Why Big Banks Haven’t Warmed Up to Cryptocurrencies


In 2017, cryptocurrencies captured the public’s attention and put blockchain on the map in more ways than one. The total cryptocurrency market cap grew exponentially and at one point in December of last year, it was valued at over $600 billion. This price increase brought cryptocurrencies into the spotlight and instigated mainstream media interest in this technology. But what exactly are cryptocurrencies? And how do they work? What makes them so valuable? Let’s take a look at the basics behind cryptocurrencies, how they work, what they’re used for, and why people are excited about them now. Here are the things to know and understand about the bitcoin market, if you are interested in Bitcoin.



Digital currency continues to grow in popularity, but it’s still not taken seriously by many. Since cryptocurrencies like Bitcoin are only accessible digitally. Traditional banks and financial institutions have refused to adopt them into their portfolios. This has limited their customer base. But there are ways that crypto and traditional finance can work together. Here’s a look at some of these partnerships.


There’s no need for a middleman

Since Bitcoin is decentralized, there’s no need for a third party or middleman between buyer and seller. It also means that cryptocurrency transactions are final—once you make a transaction, it can’t be reversed. Once the money is transferred, it’s now in your account. If you forget your password or lose your funds. There’s no central bank or other authority that can take back its digital currency and refund your account.
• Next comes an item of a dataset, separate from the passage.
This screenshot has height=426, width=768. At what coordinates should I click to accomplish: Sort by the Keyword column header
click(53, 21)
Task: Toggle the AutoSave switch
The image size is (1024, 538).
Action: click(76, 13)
There’s no regulation in cryptocurrencies

The U.S. Commodity Futures Trading Commission (CFTC) states They exist in an unregulated black-box environment. This also means there’s no central bank, deposit insurance, or federal deposit protection in place, either. Also, it’s worth noting that bitcoins have value only because people perceive them to have value. If people stop believing in their value or worry about their long-term safety. Then demand could dry up very quickly and cause prices to fall drastically. Again leading you to potentially lose everything invested.


Only the wealthy can afford them

They exist outside of government and bank control—which is also one of its biggest drawbacks. The wealthy can afford to buy cryptos in exchange. But many potential users may not have enough money to buy even a small amount. Furthermore, cryptos need special software to use them.  That means that a lot of these currencies might only be useful among those with disposable income and existing digital knowledge. Those people aren’t necessarily your typical bank customers—though big banks are working on changing that.
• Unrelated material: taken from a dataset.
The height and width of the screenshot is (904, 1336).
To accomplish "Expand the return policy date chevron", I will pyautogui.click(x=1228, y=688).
The technology is still new

Some of these tech problems are bound to get ironed out as time goes on. Plus, it’s a new technology, so there may be kinks that need working out. However, big banks likely won’t take too kindly to taking a risk on something they don’t understand fully. Sure, they’ll want to understand what cryptocurrencies are and whether it would work for them, but will they put their money where their mouth is? Unlikely.


Some think it’s used by criminals and terrorists

Regardless of whether that’s true or not. Cryptocurrencies have faced significant criticism from some high-level regulators in recent months. In a recent interview with CNBC, U.S. Treasury Secretary Steven Mnuchin said. He had no idea what bitcoin is and therefore could not speak on its legitimacy as a currency. And although Federal Reserve Chair Janet Yellen has admitted that digital currencies may hold long-term promise. She added: I think it’s important for [bitcoin] not to become a haven for illegal activity. That response isn’t surprising, considering cryptocurrencies’ ties with illicit dark markets like Silk Road. Which was shut down by authorities in 2013 after nearly $1 billion worth of Bitcoin transactions had gone through its site.
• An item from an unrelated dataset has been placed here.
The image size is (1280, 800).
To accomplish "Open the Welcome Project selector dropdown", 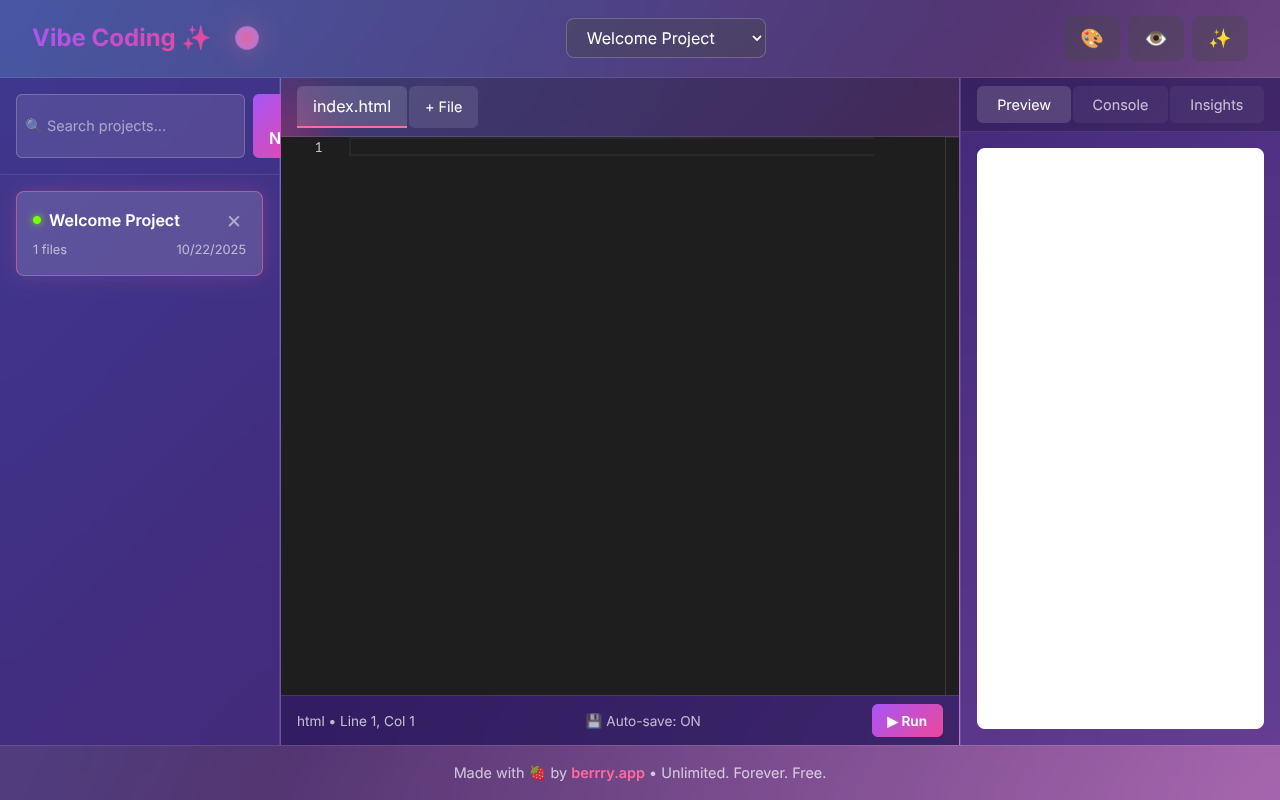I will pyautogui.click(x=665, y=38).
Trust is a sensitive topic. No matter how tech-savvy we become, people still crave and need interpersonal relationships. And with billions of dollars on its line, no bank in its right mind is going to give that up without a fight. Still, there are plenty of opportunities for crypto and banks to work together. If they can figure out how—and make sure they’re listening—it could be a win-win for both sides. And just maybe even change how we all do business forever.